Wired Intelligent Edge

 View Only
last person joined: 22 hours ago 

Bring performance and reliability to your network with the HPE Aruba Networking Core, Aggregation, and Access layer switches. Discuss the latest features and functionality of your switching devices, and find ways to improve security across your network to bring together a mobile-first solution
Back to discussions
Expand all | Collapse all

Commands authorization

This thread has been viewed 0 times

  • 1.  Commands authorization

    Posted Mar 22, 2018 04:32 PM

    Hi,

    I've successfully set up Commands Authorization using RADIUS, and I can permit or deny specific commands through the RADIUS server.

    But when I permit the "configure" command, every sub-command gets permitted automatically.
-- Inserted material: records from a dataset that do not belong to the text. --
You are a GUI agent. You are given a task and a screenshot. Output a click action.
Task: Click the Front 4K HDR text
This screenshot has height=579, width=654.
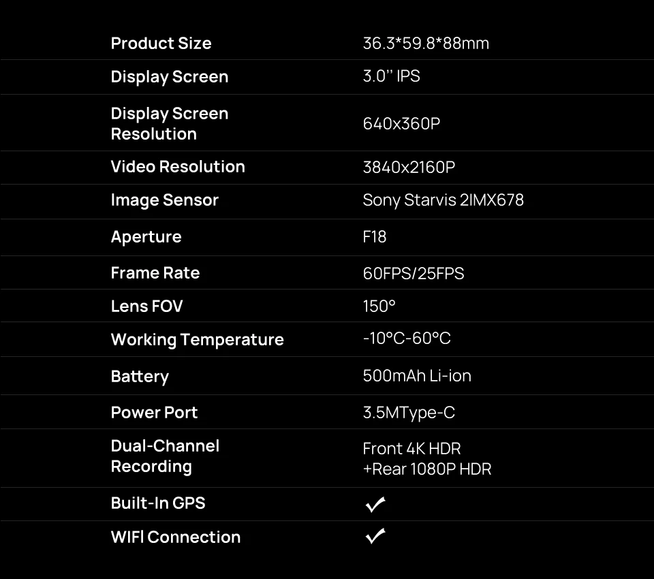point(411,449)
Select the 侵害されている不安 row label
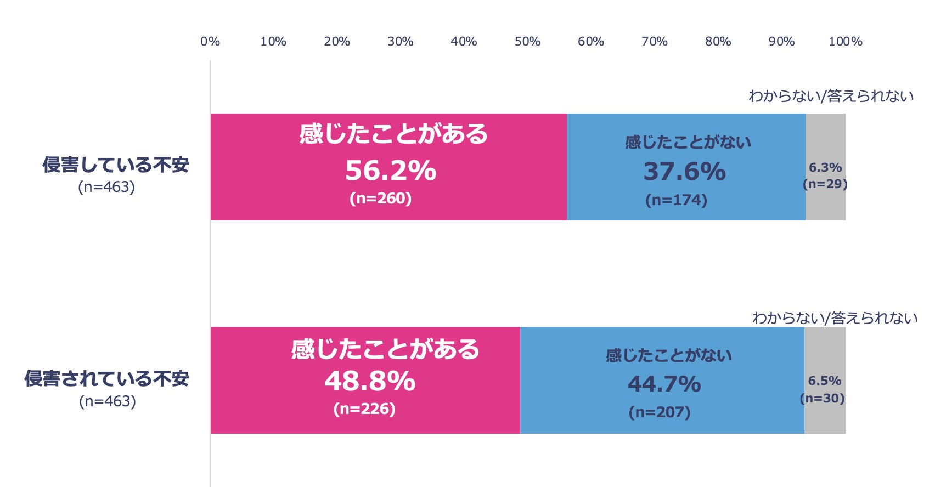Screen dimensions: 935x499 click(x=106, y=378)
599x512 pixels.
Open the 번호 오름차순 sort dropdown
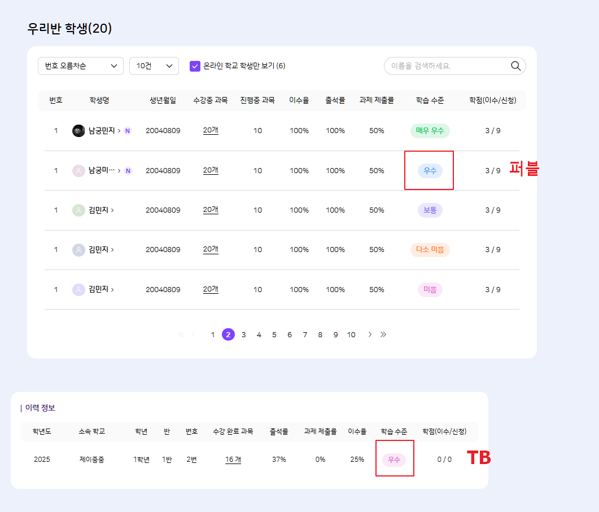(81, 66)
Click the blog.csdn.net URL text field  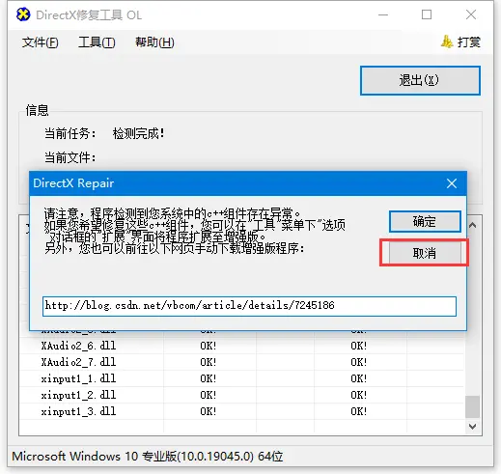pos(249,306)
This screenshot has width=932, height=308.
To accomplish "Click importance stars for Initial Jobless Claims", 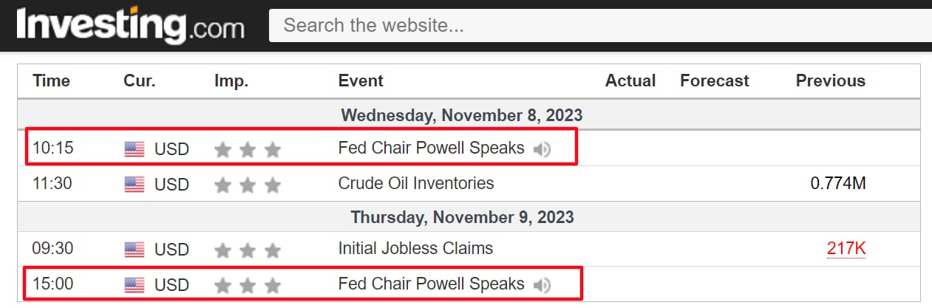I will (248, 250).
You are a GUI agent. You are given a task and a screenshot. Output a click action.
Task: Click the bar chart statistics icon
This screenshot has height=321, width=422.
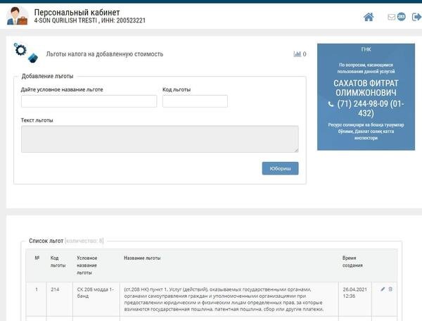coord(297,54)
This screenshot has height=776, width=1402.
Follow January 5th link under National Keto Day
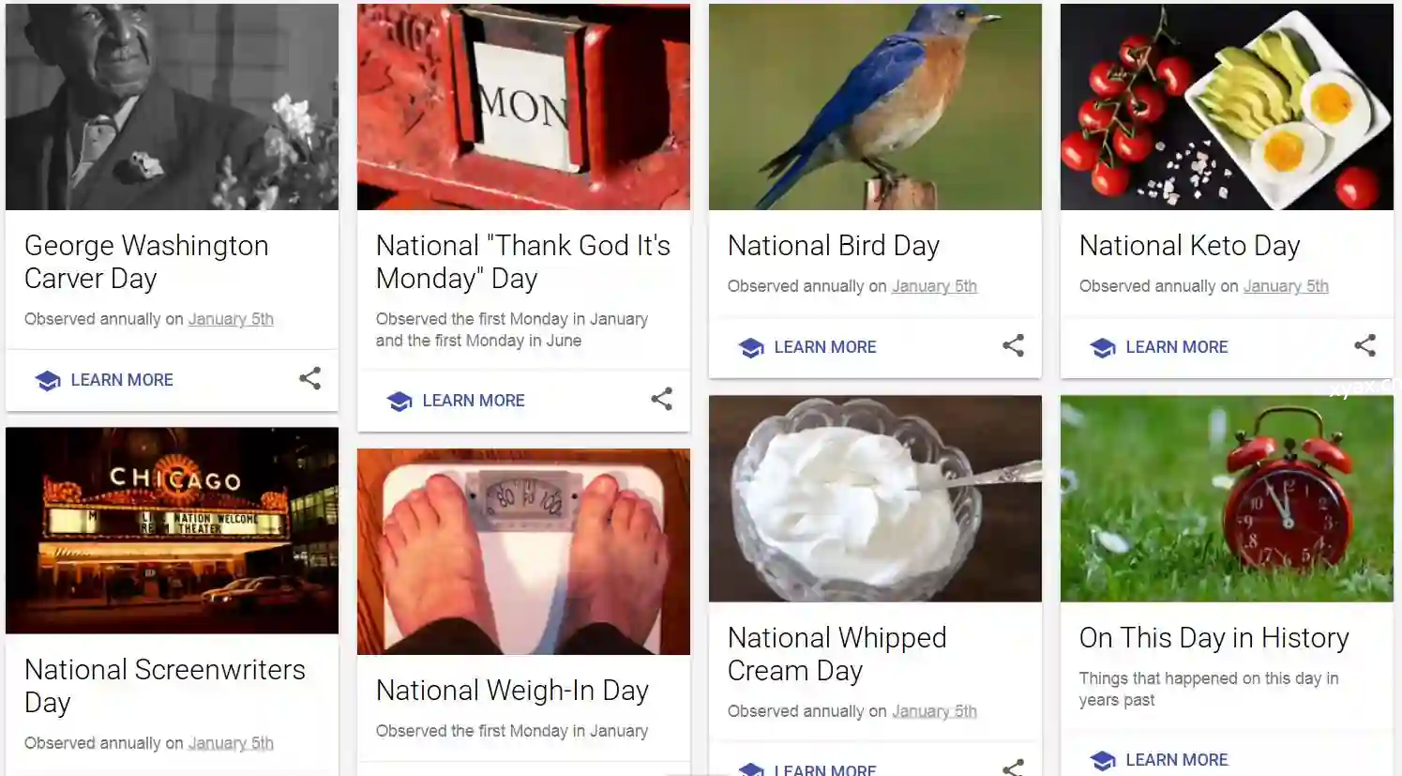coord(1286,286)
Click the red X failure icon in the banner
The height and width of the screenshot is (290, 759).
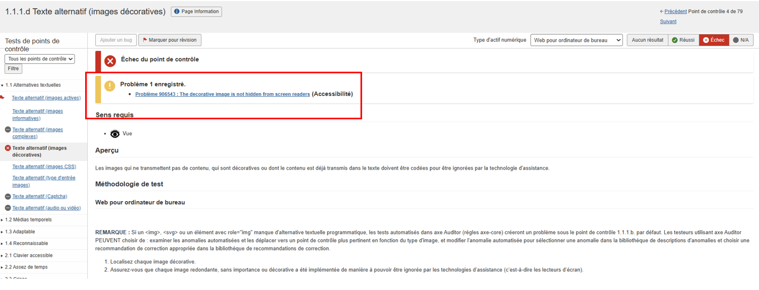point(110,61)
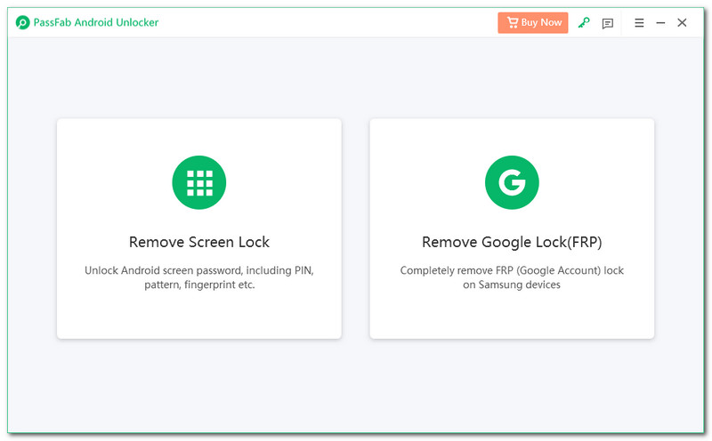Click the PassFab logo icon
The height and width of the screenshot is (441, 712).
click(x=22, y=22)
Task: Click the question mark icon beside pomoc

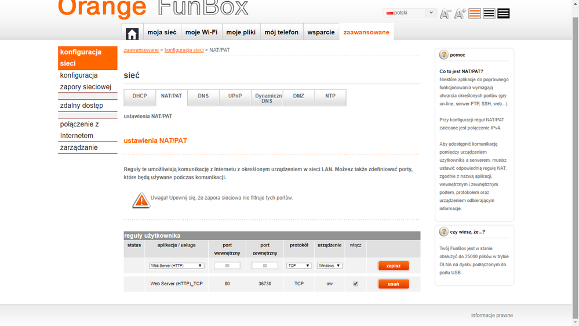Action: point(444,55)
So say I want a login to only be able to issue "AAA" commands, I can't do that, because the moment I allow the login to enter configure mode with the CONFIGURE command, they can do IP commands, INTERFACE commands, etc.

    Does anyone know if this is normal behaviour or possible a mistake at my end or a bug?

    Is a Procurve 5400zl with newest firmware and the RADIUS server is Microsoft NPS 2012.

    /Rasmus


    #command
    #authorization


  • 2.  RE: Commands authorization

    Posted Mar 23, 2018 06:30 AM

    Figured it out myself:

    The configure command had to be written like configure$ (regex) in order not to allow every subcommand for some reason.